The Kentucky Department of Education’s (KDE’s) Superintendents Advisory Council (SAC) met virtually on Sept. 20 to discuss the timeline of the search for a new education commissioner, school construction costs and legislative priorities.
KDE Associate Commissioner Robin Fields Kinney has been selected to fill the role of interim commissioner until a permanent successor has been hired. The last day for outgoing Commissioner of Education Jason E. Glass is Sept. 29.
“I’m very happy to be here with you and I look forward to working with you in my interim capacity,” Kinney said.
Kinney said the Kentucky Board of Education (KBE) authorized the posting of a request for proposals to solicit bids from firms interested in leading the search. The solicitation will close on Sept. 25.
“We will go through the process of scoring each of the applicants that come in,” Kinney said. “The KBE has appointed three of their board members to act in that capacity.”
The selected search firm will help identify potential candidates in accordance with criteria that are identified by KBE, then help review and screen those candidates for qualifications and eligibility.
Kinney said the last commissioner search took about eight months from start to finish, but there are many factors that affect the timeline, including the time frame it takes to identify candidates, schedule interviews and conduct background checks.
“Eight months could be shortened based upon how quickly we can get those things done, or it may take a little longer,” she said.
KBE Member Alissa Riley asked superintendents which qualities they hope the KBE will look for in the next commissioner.
Russell County Superintendent Michael Ford said he hopes the next commissioner will have experience as a leader in Kentucky, but also understand the role of a superintendent.
“I think that opportunity and experience would help them to facilitate jumping on board with KDE and moving forward without there being a big learning curve,” he said.
The superintendents also discussed what they hope the new commissioner will prioritize in his or her first year, such as continuing to support and promote some of the initiatives currently in place.
“I would really like to see consistency as we continue to move forward with the work that KDE has already done, like our Portrait of a Learner,” said Butler County Schools Superintendent Robert Tuck.
Chad Molley, superintendent of Erlanger-Elsmere Independent Schools, said he “would love to see the next commissioner spend some time, especially in that first year, focusing on culture and climate.

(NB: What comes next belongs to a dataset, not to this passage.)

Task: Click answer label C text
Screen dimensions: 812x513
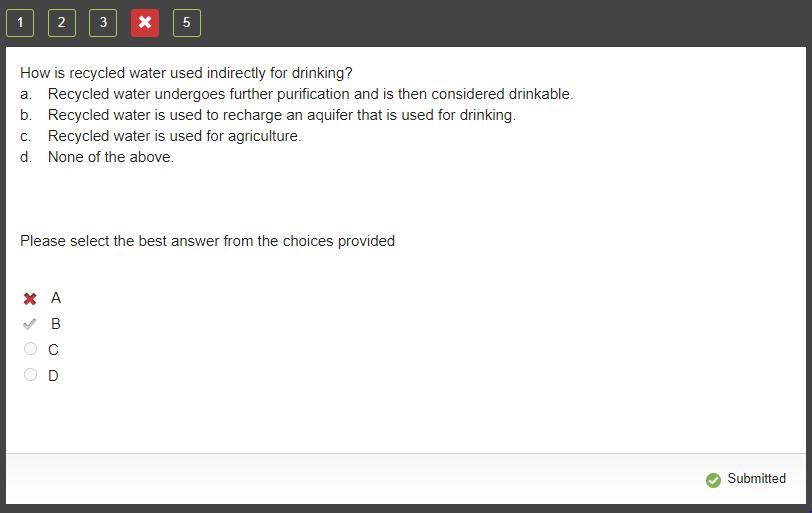Action: (x=53, y=350)
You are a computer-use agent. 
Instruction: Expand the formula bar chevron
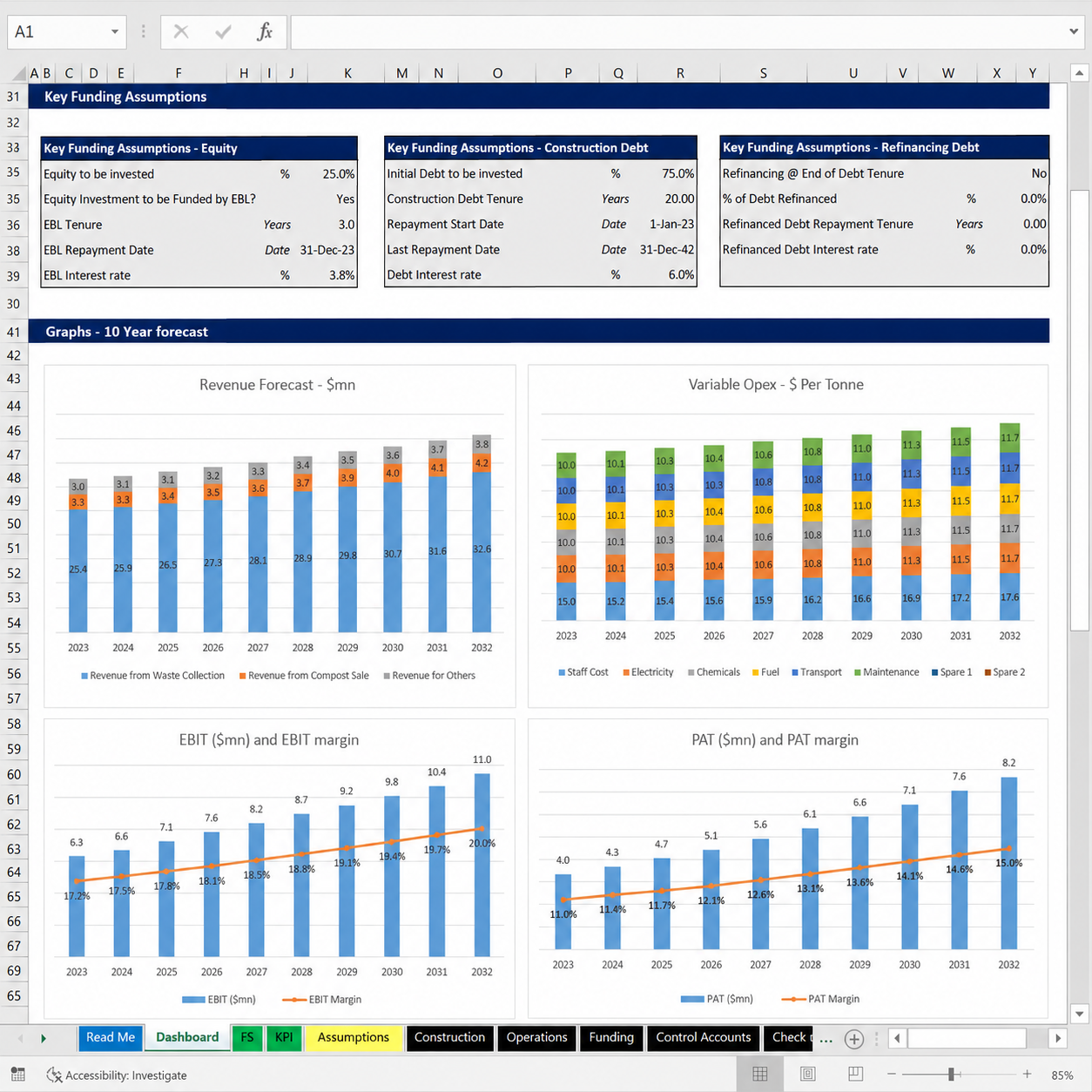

Making sure that we have a spirit of collaboration and cooperation between the school districts and KDE.”
Many school projects across Kentucky have been affected by rising construction costs, said Chay Ritter, KDE’s director of the Division of District Support.
“Basically, decisions are being made just because the cost far exceeded what we can afford to build in each of these districts,” Ritter said.

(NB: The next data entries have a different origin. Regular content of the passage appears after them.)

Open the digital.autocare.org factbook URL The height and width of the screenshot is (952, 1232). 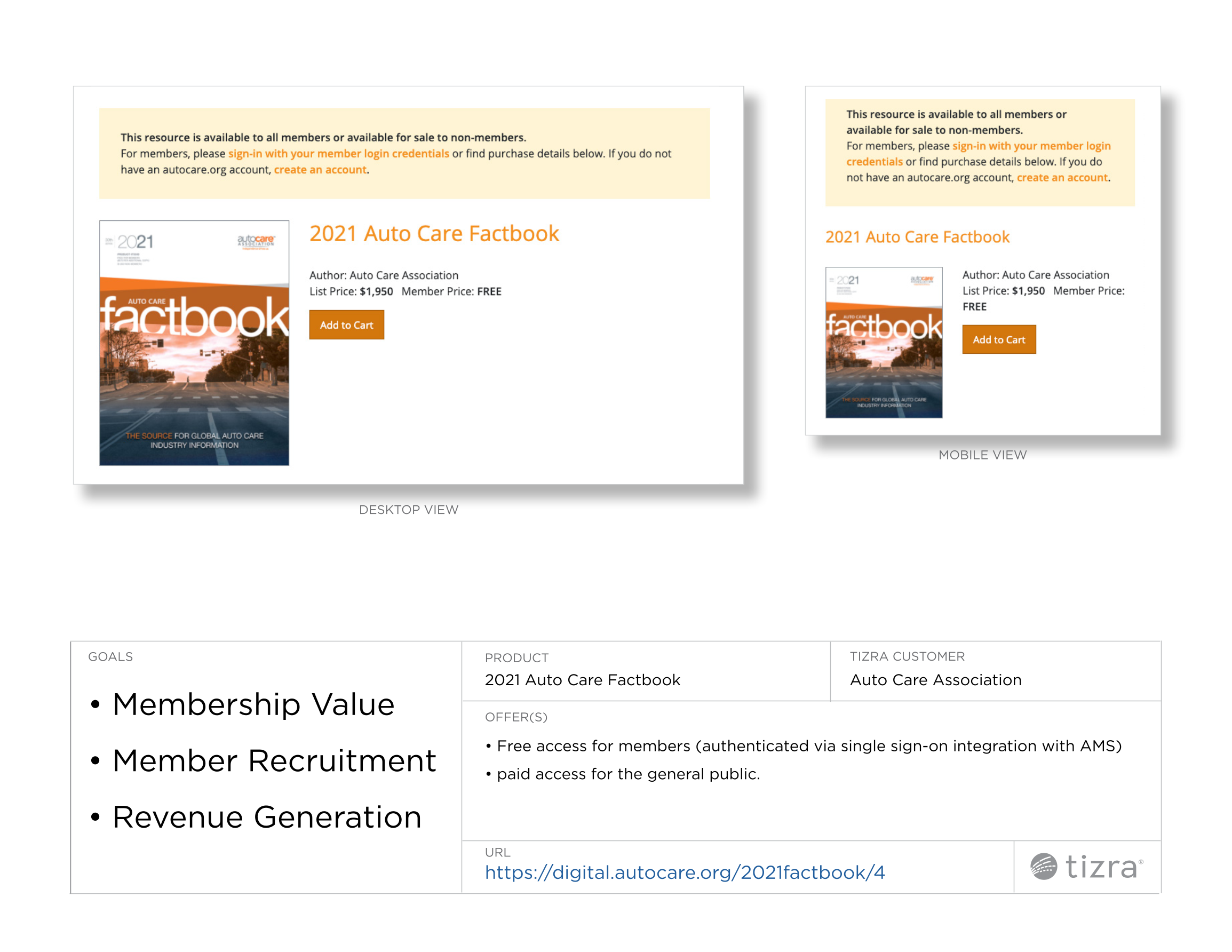pyautogui.click(x=684, y=872)
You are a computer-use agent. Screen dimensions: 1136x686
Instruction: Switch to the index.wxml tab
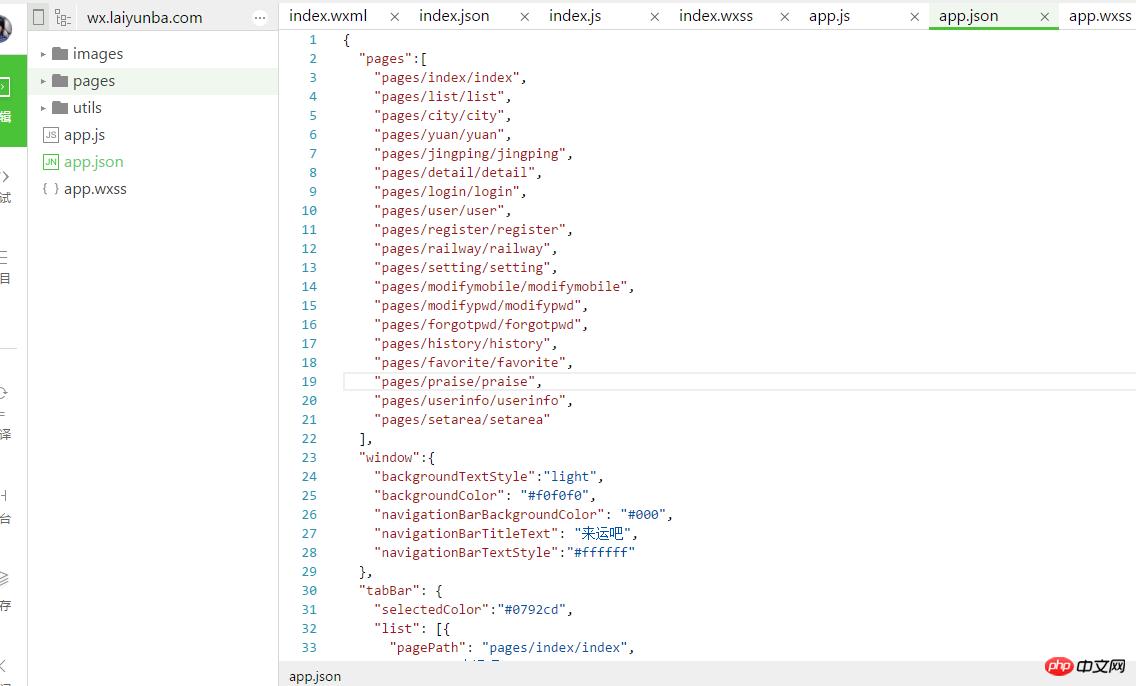[328, 16]
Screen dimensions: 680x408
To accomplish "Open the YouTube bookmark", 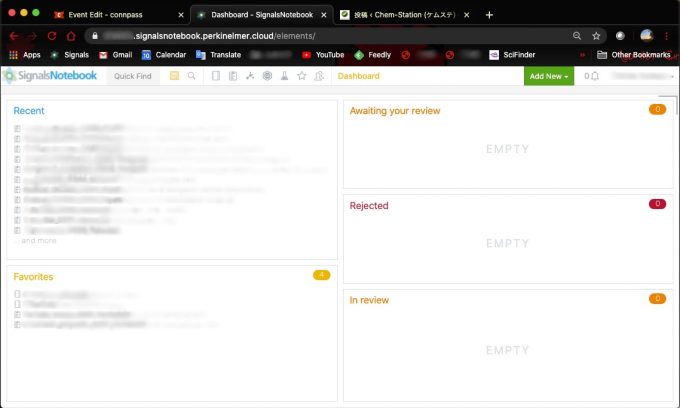I will 322,55.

Ritter brought up a specific example of an elementary school that was built in 2021 costing around $21.9 million. Now in 2023, “they recently bid out a like-sized elementary across town. And what was once about $22 million is now $38.5 million for that district.”
With the additional increase in cost, Ritter spoke about the tax rates and said he’s aware of 23 districts trying to get additional nickel taxes.
“It’s just unheard of and some of the smaller districts are having to stack these recallable nickels so they can afford to get their bonding potential up to be able to afford to do their renovation,” Ritter said.
And if costs don’t come down, Ritter said districts will have difficult decisions to make with renovations and facility upgrades.
With the next legislative session coming up in January, KDE Director of Government Relations Brian Perry discussed some of the priorities the department hopes to see addressed, and sought feedback from superintendents.
Perry outlined the additional budget requests the KBE approved during its retreat in August, including requests for more overall funding through the Support Education Excellence in Kentucky (SEEK) formula, more funding for transportation and funding for universal preschool.
Molley expressed concern about not having enough space and employees for universal preschool if it were mandated, a policy that would ensure any family who wants to enroll has an opportunity for preschool-aged children.
“When I hear talks about universal pre-K, that’s fantastic, but I don’t have rooms to put them in right now and I don’t have anyone to teach them,” he said. “How are we going to solve those problems as well?”
Kinney said some districts are ready for universal preschool and even have available space, but the conversations between legislators, KDE and schools will be based on where their community is at.
“We don’t really want it to turn out to be a mandate that you have to do it, but many times you’ve got to have this conversation and get it started and have it repeated over and over before we get some traction on it,” said Kinney.
Another concern, mentioned by Superintendent Robbie Fletcher from Lawrence County Schools, was over appropriating funds for full-day kindergarten.
“I think that’s very important. I hope we will not lose that from our radar of codifying full-day kindergarten,” Fletcher said.
Kinney said those conversations are happening with legislators about permanent statutory language regarding full-day kindergarten, “and we don’t want to see that go away.”
The next Superintendents Advisory Council meeting will be held on Nov. 15.